Murder and Misery in a Mad World- FaceUp Magazine, November 2007

Are we so desensitized to evil that we can turn our backs on the slaughter of innocents? Aisling Twomey urges us to bust out of our safe cocoons and take some serious action.

It’s not who we are, but what we do that defines us. Throughout history, we’ve rejected and forgotten those we won’t sympathise with, can’t empathise with and don’t understand. Since Biblical times, when society persecuted Jesus Christ, to the present day, when we reject people of different skin colour or sexuality, our world has been a truly mad world.

Why do we reject people who are crying out for help? Do we reject them because we don’t understand? Or are we ignorant because we reject them?

Rwanda. 1994. A Hutu uprising deems it necessary to eradicate the Tutsi tribe. In an “act of genocide”, tens of thousands of men, women and children suffer painful, lonely deaths. Limbs are torn off and children are executed in front of their pleading parents. We in the West, take no responsibility. We ensure our own people are removed safely and then take no further interest. In 1994, we rejected what was happening because we didn’t want to reason with it.

Then came Sierra Leone, 1999. Civil war raged as diamonds were extracted from the field by slaves. As the RUF in Sierra Leone forced children as young as five to kill their own families, and as they cut the arms from civilians so they could no longer vote, work or fight, we sighed and tutted, and admired the wonderful jewellery sparkling around us. It is estimated that up to 15% of the world’s diamonds are ‘conflict stones’. But a conflict sounds like a civilised, mild disagreement. It cannot apply to the 50,00 dead in Sierra Leone. Eight years ago, we denied the people of Sierra Leone their dignity and their integrity. And along the way, we lost some of our own.

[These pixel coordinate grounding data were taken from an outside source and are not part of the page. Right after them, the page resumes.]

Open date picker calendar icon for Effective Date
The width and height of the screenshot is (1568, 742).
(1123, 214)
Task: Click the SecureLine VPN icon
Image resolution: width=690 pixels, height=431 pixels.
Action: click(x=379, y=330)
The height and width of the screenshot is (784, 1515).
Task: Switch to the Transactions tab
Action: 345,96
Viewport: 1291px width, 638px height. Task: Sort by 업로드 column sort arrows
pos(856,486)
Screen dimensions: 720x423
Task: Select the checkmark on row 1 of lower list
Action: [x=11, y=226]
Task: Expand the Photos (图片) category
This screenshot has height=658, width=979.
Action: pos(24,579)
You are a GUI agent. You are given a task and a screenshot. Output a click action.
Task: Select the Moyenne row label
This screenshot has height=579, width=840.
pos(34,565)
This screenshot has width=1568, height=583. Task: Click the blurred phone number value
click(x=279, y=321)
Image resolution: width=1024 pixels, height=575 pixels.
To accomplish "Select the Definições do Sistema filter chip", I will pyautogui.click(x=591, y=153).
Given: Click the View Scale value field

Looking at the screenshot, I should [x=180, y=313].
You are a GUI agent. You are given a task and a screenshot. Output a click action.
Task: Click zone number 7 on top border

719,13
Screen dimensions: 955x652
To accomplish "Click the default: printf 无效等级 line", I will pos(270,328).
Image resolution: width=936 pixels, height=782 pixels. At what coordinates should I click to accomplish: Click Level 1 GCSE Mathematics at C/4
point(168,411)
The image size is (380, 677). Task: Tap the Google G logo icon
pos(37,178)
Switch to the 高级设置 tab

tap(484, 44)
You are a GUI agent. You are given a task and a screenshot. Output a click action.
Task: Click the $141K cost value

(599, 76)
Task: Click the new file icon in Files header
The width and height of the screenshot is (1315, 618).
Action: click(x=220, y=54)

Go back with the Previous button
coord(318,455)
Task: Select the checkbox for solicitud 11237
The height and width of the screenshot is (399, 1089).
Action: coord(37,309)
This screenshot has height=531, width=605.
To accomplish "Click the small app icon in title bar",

Let’s take a look at America April 20th, 1999. Eric Harris and Dylan Klebold march into Columbine High School, armed to the teeth and smiling. The two students kill fifteen people, themselves included. They’d apologised to their families in a video filmed before their massacre. Must it really take those fifteen victims, the thirty four in Virginia Tech last spring, the nine in Finland just a few months ago, before we hear those cries for help? When will we realise that we cannot reject and avoid the vulnerable, insecure and dispossessed? We mustn’t put a mask of civility on the injustice of our world. Bu allowing it, we allow for it to become normality, and two teenagers walking into school with shotguns is nor normality.

Today, things aren’t any better. There are 32 wars raging in this world. Kenya is falling apart, and deep in the depths of Darfur, ‘Rwanda’ is happening all over again. We should thank God that our lives don’t mirror the nightmarish truths written here. We all know the sounds of rejection: cruel jibes in the playground, the awful loneliness of being without friends, the sound of silence. And we are aware of entire countries begging us not to forget them. Yet we remain indifferent.

We need to listen, as well as hear, in order to understand the depths of our rejections. Because, in this mad world, it’s not who we are, but what we do that defines us.